Your instructions: What you give back should be exactly the lines from the one with "Instruction: Click the" through the end of the data, without the pictures.

Dataset:
====
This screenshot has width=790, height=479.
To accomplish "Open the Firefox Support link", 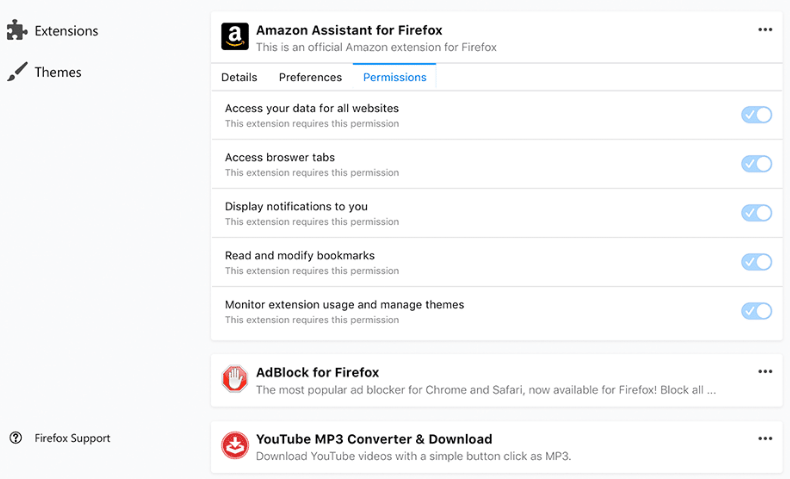I will 72,438.
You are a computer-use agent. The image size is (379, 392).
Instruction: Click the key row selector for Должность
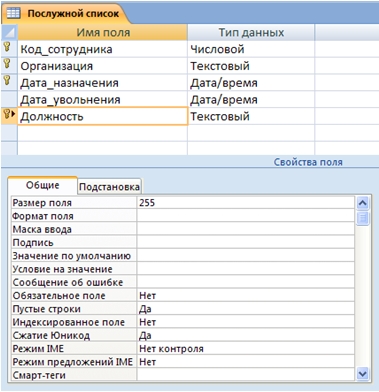[9, 116]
====
Response:
Instruction: Click the key row selector for Должность
[9, 116]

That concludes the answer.